Enfim, cabe ressaltar que a defesa do compromisso com a justiça curricular implica reconfigurar as relações de poder na escola, valorizar os saberes das crianças e das comunidades, e sustentar práticas pedagógicas que concretizem a equidade como direito e experiência vivida.

A segunda conferência da noite foi proferida pelo meu grande amigo Ademilson de Sousa Soares da Universidade Federal de Minas Gerais, carinhosamente chamado de professor Paco. O professor Ademilson é Pós-doutor em Educação (PUCMinas), doutor em Educação (UFMG), graduado em Filosofia (PUCMinas), atua em cursos de graduação e de pós-graduação da Faculdade de Educação da UFMG. Integrante do Núcleo de Estudos e Pesquisas sobre Infância e Educação Infantil (NEPEI-FAE-UFMG) e do Grupo de Estudos e Pesquisas em Educação Superior – GEPES-UPF. Editor-chefe da Editora Selo FaE (FaE-UFMG). Coordenador do projeto financiado pela FAPEMIG intitulado: “Análise das políticas para Educação Infantil a partir do pensamento de Hannah Arendt”. Coordenador da pesquisa em andamento “Metapesquisa no campo dos estudos da infância entre 2000 e 2024”. Participa junto com seus orientandos de mestrado e doutorado no Gepes desde 2023 e tem prestado uma contribuição ímpar para nossos estudos, de modo especial no campo da educação infantil. Neste escrito vou chama-lo carinhosamente de professor Paco. Na sequência exponho uma síntese das principais ideias apresentadas em sua conferência e contidas no texto “A educação infantil não rima com currículo escolar: palavras e conceitos que nos desafiam” (Soares; Silva; Lopes; Oliveira; Santos, 2025) indicado como leitura prévia para os participantes do curso de extensão.

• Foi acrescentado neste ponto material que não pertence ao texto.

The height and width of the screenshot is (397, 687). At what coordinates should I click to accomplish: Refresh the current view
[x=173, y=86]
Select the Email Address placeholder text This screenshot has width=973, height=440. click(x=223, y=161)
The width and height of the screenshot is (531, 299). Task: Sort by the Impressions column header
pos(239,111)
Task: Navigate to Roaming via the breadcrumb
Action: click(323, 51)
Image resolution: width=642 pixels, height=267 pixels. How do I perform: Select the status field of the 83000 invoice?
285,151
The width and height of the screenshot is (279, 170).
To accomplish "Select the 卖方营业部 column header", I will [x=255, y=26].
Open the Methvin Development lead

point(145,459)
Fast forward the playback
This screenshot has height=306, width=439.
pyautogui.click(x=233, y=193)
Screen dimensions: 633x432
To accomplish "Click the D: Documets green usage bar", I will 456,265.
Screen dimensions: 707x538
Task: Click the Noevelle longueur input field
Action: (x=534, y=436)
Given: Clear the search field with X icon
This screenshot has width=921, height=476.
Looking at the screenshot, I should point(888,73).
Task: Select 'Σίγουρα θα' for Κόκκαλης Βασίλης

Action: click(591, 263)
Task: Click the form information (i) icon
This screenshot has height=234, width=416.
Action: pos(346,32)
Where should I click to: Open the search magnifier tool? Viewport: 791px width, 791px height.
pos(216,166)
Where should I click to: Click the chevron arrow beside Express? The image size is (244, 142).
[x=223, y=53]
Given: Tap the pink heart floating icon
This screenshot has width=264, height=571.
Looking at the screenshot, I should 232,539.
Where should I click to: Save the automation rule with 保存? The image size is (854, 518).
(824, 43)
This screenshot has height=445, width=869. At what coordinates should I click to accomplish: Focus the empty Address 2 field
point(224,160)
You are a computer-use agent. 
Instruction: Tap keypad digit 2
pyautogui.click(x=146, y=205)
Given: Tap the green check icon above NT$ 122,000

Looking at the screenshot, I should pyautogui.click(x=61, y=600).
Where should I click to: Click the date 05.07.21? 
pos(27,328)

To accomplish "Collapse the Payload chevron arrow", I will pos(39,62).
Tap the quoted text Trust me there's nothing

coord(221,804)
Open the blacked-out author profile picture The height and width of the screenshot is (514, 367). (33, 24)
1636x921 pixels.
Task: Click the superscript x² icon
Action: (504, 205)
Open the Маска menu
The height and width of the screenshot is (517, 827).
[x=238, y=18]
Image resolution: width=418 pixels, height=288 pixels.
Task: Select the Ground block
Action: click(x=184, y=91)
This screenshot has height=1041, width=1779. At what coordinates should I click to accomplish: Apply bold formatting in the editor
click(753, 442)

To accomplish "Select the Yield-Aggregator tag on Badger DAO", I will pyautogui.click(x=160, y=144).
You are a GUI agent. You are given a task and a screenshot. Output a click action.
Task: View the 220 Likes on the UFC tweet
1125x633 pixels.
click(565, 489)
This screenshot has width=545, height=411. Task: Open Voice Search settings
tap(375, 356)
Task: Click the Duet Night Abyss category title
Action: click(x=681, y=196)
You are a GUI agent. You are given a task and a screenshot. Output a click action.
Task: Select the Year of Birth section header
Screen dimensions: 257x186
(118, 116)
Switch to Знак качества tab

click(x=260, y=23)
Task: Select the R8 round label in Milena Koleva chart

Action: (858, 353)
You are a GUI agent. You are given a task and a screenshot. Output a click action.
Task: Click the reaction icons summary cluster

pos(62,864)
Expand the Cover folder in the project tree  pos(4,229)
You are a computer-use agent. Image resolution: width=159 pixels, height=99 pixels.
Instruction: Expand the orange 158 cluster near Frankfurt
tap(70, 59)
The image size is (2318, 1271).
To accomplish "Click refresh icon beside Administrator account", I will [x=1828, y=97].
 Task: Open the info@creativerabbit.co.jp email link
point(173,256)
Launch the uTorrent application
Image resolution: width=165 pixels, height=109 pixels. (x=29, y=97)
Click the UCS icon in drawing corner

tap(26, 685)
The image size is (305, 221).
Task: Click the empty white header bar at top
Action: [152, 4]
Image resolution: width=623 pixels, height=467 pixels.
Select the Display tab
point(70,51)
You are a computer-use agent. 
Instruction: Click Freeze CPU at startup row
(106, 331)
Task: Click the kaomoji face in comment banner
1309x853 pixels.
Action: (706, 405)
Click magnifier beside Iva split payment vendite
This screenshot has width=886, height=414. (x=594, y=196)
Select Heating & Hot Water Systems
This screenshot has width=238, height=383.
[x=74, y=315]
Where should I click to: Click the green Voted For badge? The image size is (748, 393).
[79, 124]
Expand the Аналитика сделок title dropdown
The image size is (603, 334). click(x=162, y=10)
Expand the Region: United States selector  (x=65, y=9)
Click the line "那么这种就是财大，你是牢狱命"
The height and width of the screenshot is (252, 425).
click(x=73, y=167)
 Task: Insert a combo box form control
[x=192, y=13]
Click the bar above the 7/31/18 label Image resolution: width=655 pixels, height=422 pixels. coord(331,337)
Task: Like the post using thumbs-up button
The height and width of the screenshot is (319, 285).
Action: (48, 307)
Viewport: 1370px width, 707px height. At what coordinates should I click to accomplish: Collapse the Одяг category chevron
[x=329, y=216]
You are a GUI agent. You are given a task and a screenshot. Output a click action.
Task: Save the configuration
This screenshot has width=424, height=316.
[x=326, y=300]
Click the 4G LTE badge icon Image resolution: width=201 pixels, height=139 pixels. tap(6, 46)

A conferência do meu amigo professor Paco teve como foco principal demostrar por que a Educação Infantil não rima como o currículo escolar entendido em seu formato tradicional, como sendo uma lista de conteúdos, disciplinas e prescrições rígidas. Paco e os demais autores que escreveram o texto acima mencionado (Soares; Silva; Lopes; Oliveira; Santos, 2025) argumento que o currículo da Educação Infantil deve ser compreendido como conjunto de práticas que articulam experiências, saberes das crianças e conhecimentos culturais.

Para além da perspectiva normativa (Base, Diretrizes, Documentos), há palavras e conceitos emergentes que expressam uma outra concepção de infância e de currículo: identidade, inventividade, território, diversidade, projetos e justiça curricular. Os argumentos de Paco e do seu grupo estão baseados num qualificado e reconhecido estudo que produziu uma Base de Dados (BD) dos estudos da infância (2000–2022), composta por 4.015 trabalhos, da qual foram selecionados 143 estudos relacionados ao currículo, nos quais situam a discussão na tradição crítica e pós-crítica, mobilizando autores como Hall (2006), Ball (2004; 2006) e Apple (2001) para compreender currículo como texto político, cultural e ideológico.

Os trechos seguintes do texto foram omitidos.